* **WORK TASK**
Look in the listing below for the line that has "The image size is (483, 855).", then return it and each following line up to and including the one with "Click the Create Variation button", exactly and without pictures.

* **MATERIAL SUPPLIED**
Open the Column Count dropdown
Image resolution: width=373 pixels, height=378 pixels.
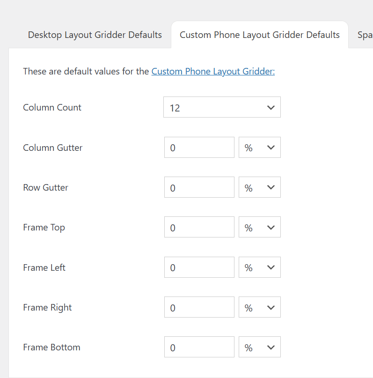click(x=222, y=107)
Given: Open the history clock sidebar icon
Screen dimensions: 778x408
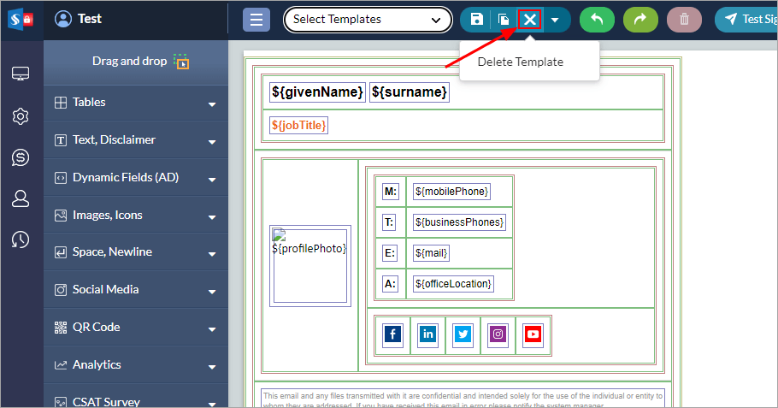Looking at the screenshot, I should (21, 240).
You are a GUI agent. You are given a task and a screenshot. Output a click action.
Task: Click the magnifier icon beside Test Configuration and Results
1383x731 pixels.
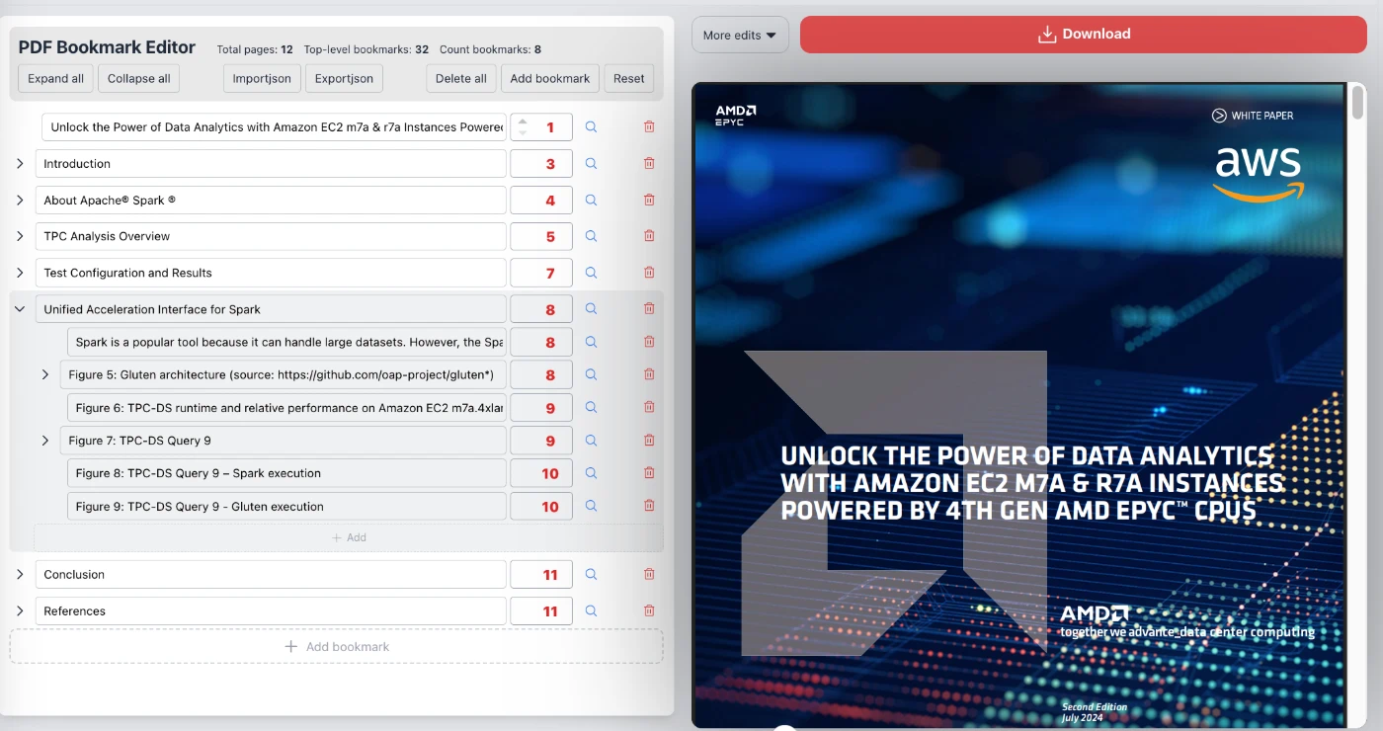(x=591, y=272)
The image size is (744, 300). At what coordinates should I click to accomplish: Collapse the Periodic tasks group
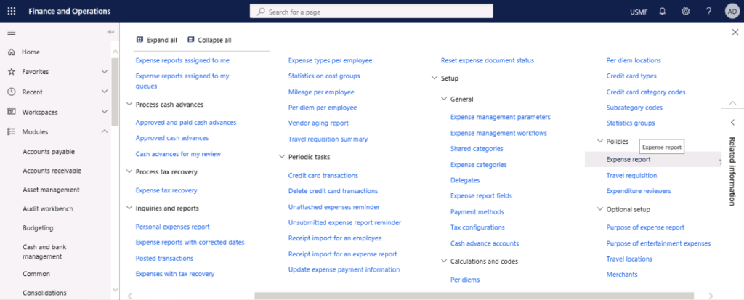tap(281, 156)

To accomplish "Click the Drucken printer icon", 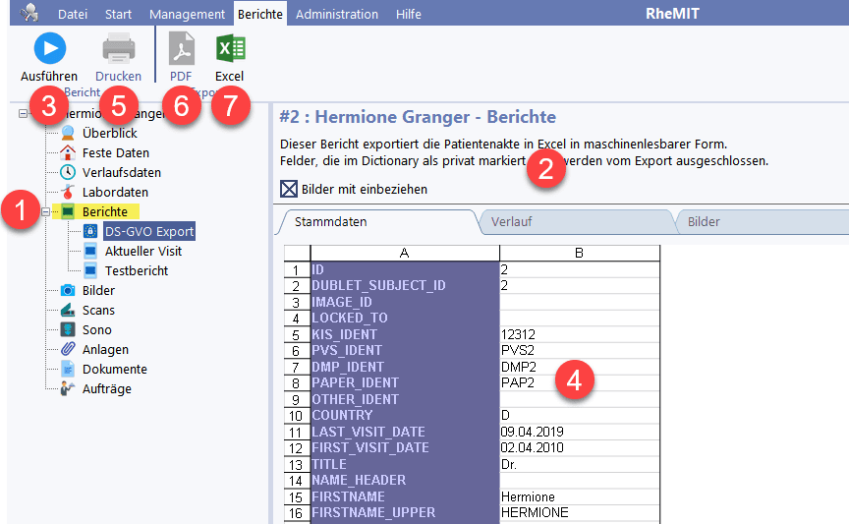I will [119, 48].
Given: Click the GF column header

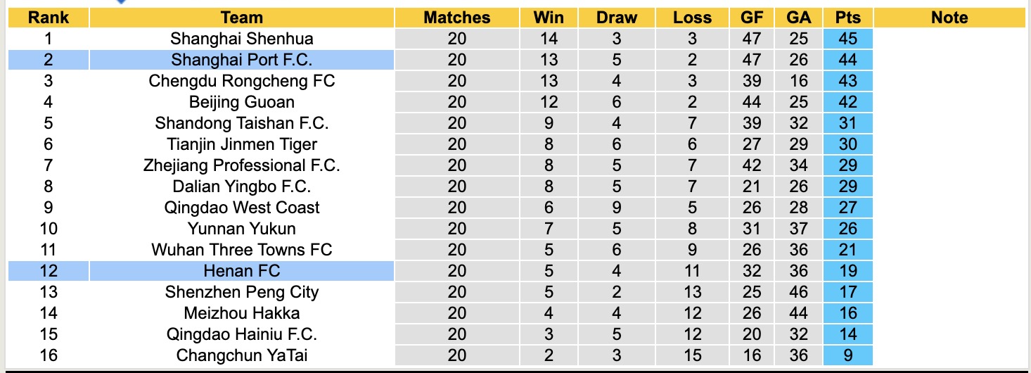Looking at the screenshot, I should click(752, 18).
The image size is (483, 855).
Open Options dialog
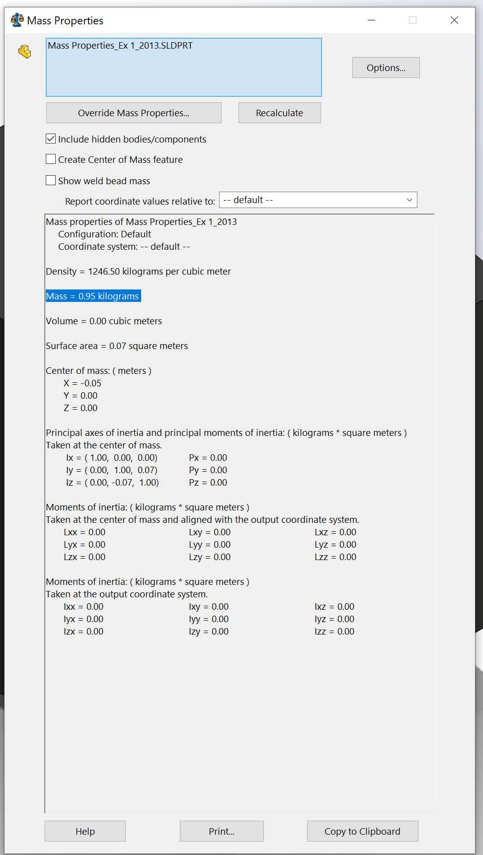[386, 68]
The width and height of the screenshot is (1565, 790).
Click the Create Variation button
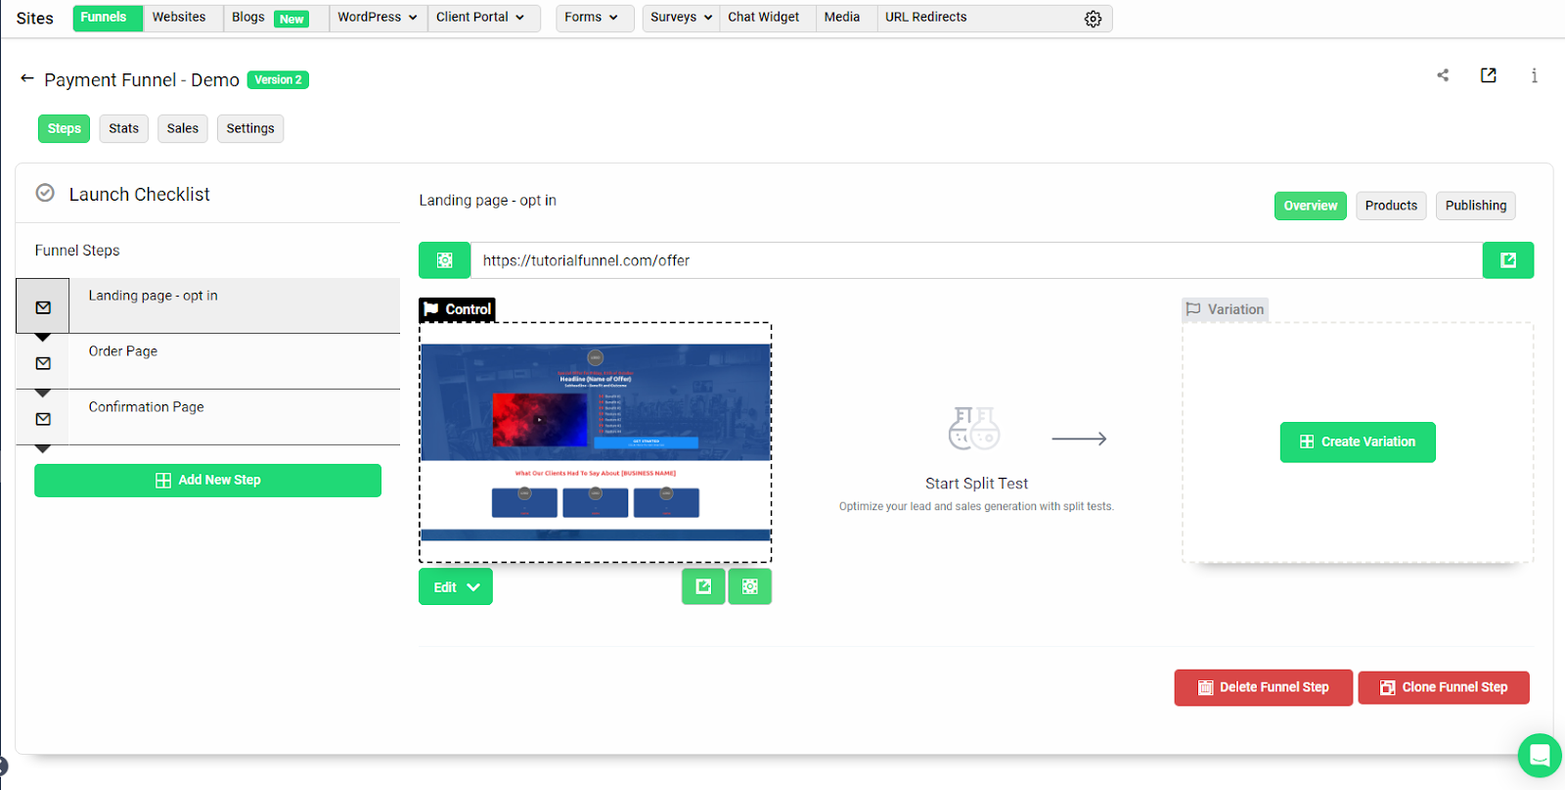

--

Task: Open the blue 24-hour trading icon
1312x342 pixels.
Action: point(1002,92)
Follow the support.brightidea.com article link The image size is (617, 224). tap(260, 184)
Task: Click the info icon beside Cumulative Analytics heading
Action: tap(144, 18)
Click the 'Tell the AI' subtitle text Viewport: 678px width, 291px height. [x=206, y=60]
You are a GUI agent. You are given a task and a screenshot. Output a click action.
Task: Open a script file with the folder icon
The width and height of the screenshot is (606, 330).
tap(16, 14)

* **EXERCISE SOLUTION**
The image size is (483, 855).
Open Options dialog
[386, 68]
The width and height of the screenshot is (1565, 790).
Click the Create Variation button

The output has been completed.